In response to "Inductive Bias"
Comment author: Barkley__Rosser 10 April 2007 06:14:47PM 0 points [-]

Eliezer,

Ah, so you are a constructivist, perhaps even an intuitionist? Even so, the point of such theorems is that they can happen in a long transient within finite constraints, with the biggie here being the non-connectedness of the support. One can get stuck in a cycle going nowhere for a long time, just as in such phenomena as transient chaos. With a suitably large, but finite, dimensionality and a disconnected support, one can wander in a wilderness with not much serious convergence for a very long time.

I find the idea of a "prior learning" to be a bit weird. It is an agent who learns, although the prior the agent walks in with will certainly play a role in the ability of the agent to learn.

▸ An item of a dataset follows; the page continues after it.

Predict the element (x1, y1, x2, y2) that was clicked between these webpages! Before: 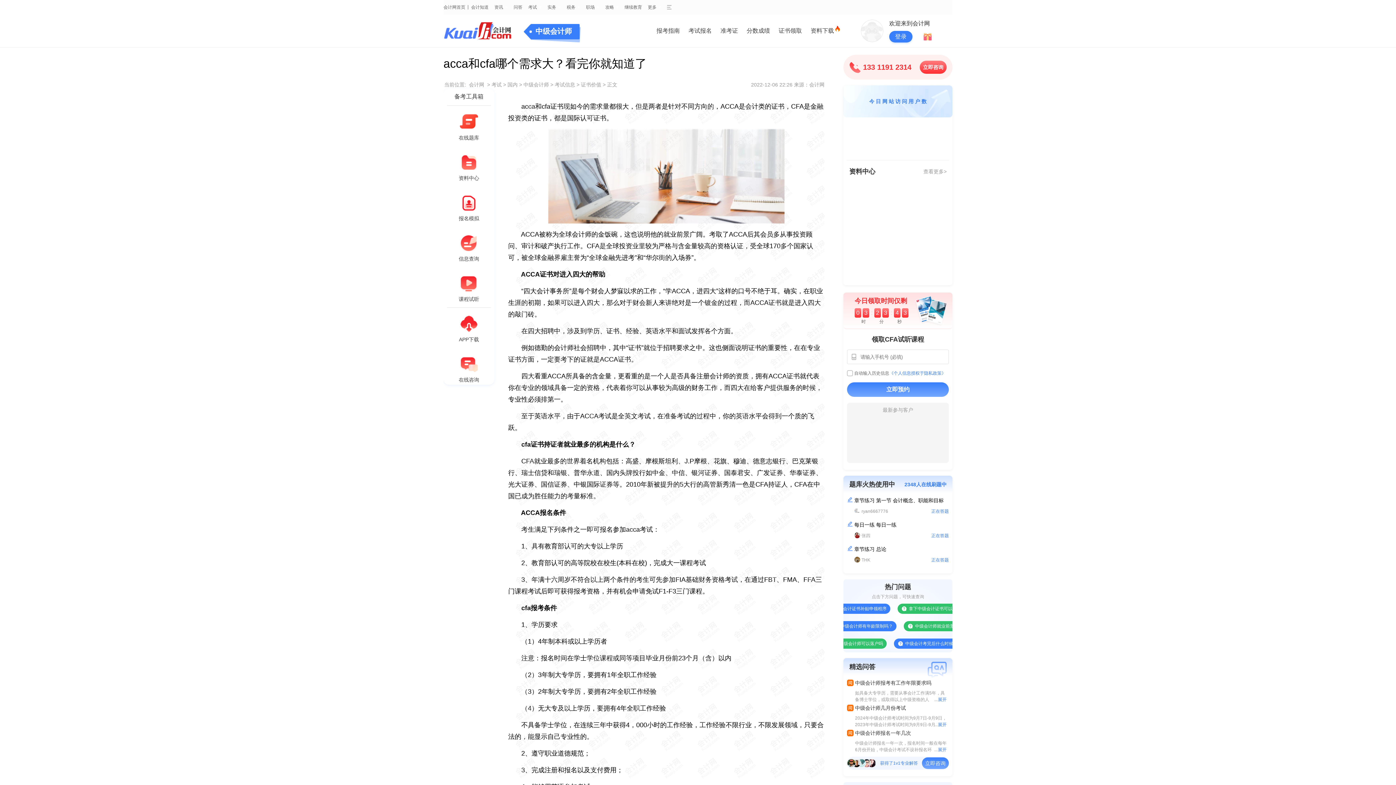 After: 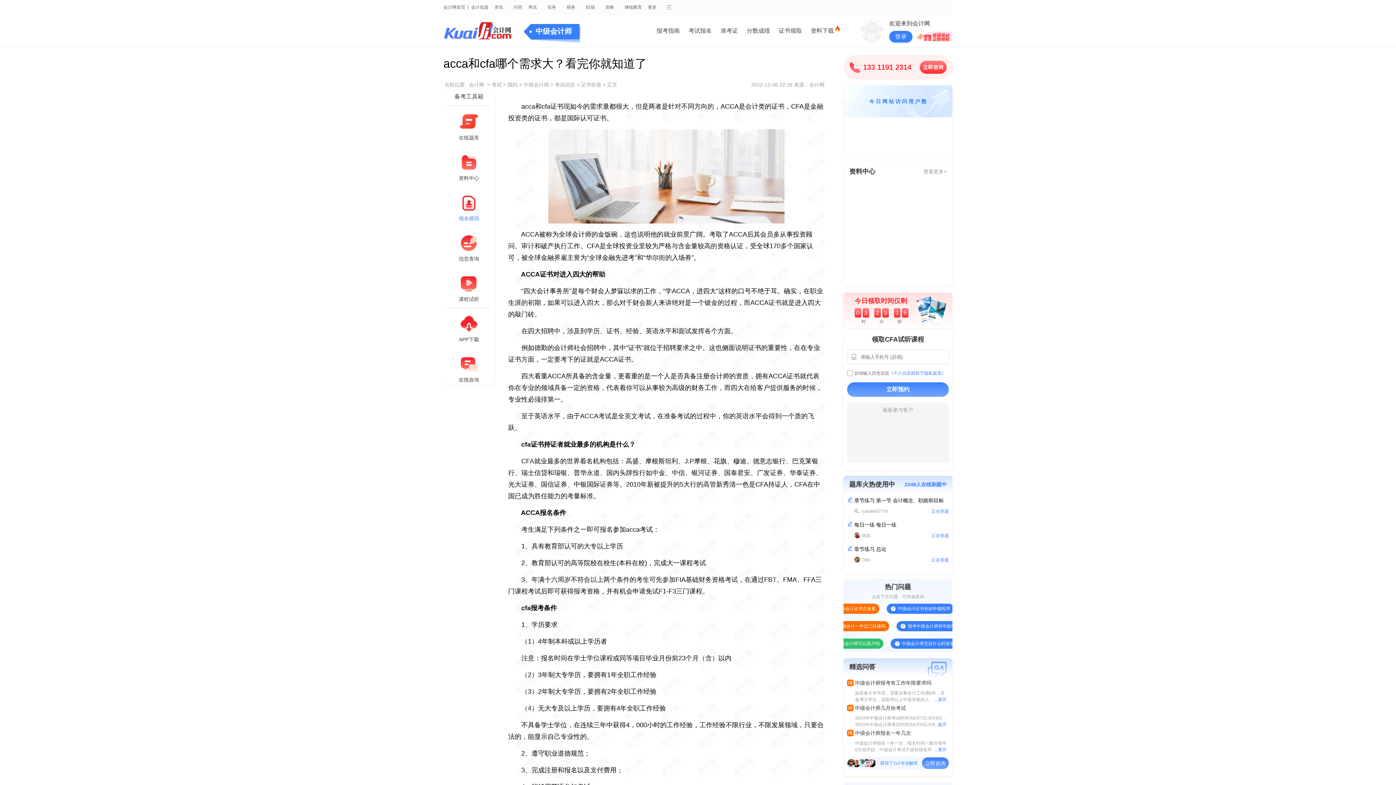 Action: bbox: (447, 193, 490, 222) label: 报名模拟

But the problem of inertia that I raised has more to do with the nature of agents than with their priors.

Getting to the raison d'etre of this blog, the question here is does bias arise from the nature of the prior an agent brings to a decision or analytical process, or is it something about the open-mindedness or willing to adjust posteriors in the face of evidence that is more important? Presumably both are playing at least some role.

In response to "Inductive Bias"
Comment author: Barkley__Rosser 09 April 2007 08:36:31PM 0 points [-]

Eliezer,

Yes, thank you for correcting my sloppy wording.

So, it is the marginal posterior probabilities that exhibit inertia, or slow updating through learning, not the eternally unvarying "priors."